Firoz Rasul, head of Aga Khan University – which operates across Central and South Asia, East Africa and the UK – told the Times Higher Education World Academic Summit that the institution had seen “the emergence of the next level of leadership” during the crisis.
As a privately run non-profit, AKU could not rely on government financial support like most public institutions. With campuses and programmes in Pakistan, Afghanistan, Kenya, Tanzania, Uganda and the UK, it had to contend with even greater online communications challenges than traditional universities.
The Covid-19 pandemic also kept many patients from its affiliated hospitals, causing both a drop in vital income, as well as public health concerns for an institution that has always prided itself on its social development work.
The university management had no choice but to give its grassroots staff more autonomy during this time, a decision that turned out to benefit the institution in the long run.
“We empowered people on the ground, as the issues and severity of Covid varied by country,” Mr Rasul said. “We saw growth among those people, as they rose up and took on responsibilities that we weren’t aware they were capable of. We saw the emergence of the next level of leadership, who were not only able to deal with the crisis, but also able to deliver healthcare to communities and education to students.”
AKU used online meetings as much as was possible. The management team met four times a week at the same time each day: 5am in Nairobi, 7am in Karachi, and 7pm in Vancouver.

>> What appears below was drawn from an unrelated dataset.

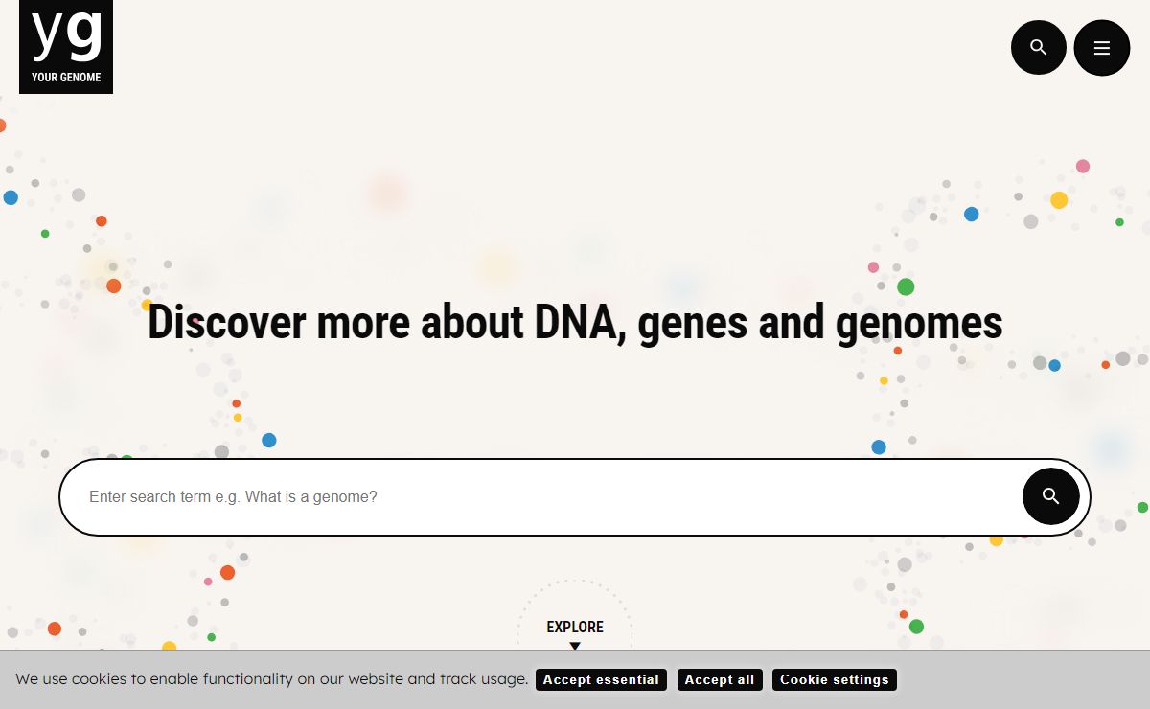Choose Accept essential cookies
Screen dimensions: 1150x709
pyautogui.click(x=601, y=679)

Each month, the management team would report on their newly revised goals during virtual town halls that could draw 2,000 to 3,000 participants. Members of the university community, all of whom took pay cuts, were eager to know when salaries and funding would return to normal.
“Although we couldn’t predict the future, we presented various scenarios, from the most pessimistic to the most optimistic,” Mr Rasul said.
Pakistan has had about 300,000 Covid-19 infections, with the rate of daily cases falling steadily since a peak in June. East Africa, meanwhile, has not been as hard hit as other areas. “We’ve managed to survive, recover and begin to rebuild,” Mr Rasul said.
Still, patients have been wary about traveling to medical appointments.
“In February, our hospitals were very busy with patients with diabetes, heart disease and cancer. But then, with lockdowns and curfews, they stopped coming, even though their illnesses had not gone away. If patients feel uncomfortable, how do we reach them?” Mr Rasul asked. AKU is now experimenting with telehealth options and ways to convince patients that facilities are safe.
AKU also plays a role in advising local governments, which gave its staff a sense of purpose during a crisis. “In the developing world, public systems are very fragile,” Mr Rasul said. “Everyone at AKU was engaged, everyone was doing something positive, and that kept morale up.”
“We’re steering a ship in a storm, and we don’t know when the storm will be over and where we will be when it is,” he concluded. “The fact is that we’re never going back to how things were before – and that realisation is starting to sink in.”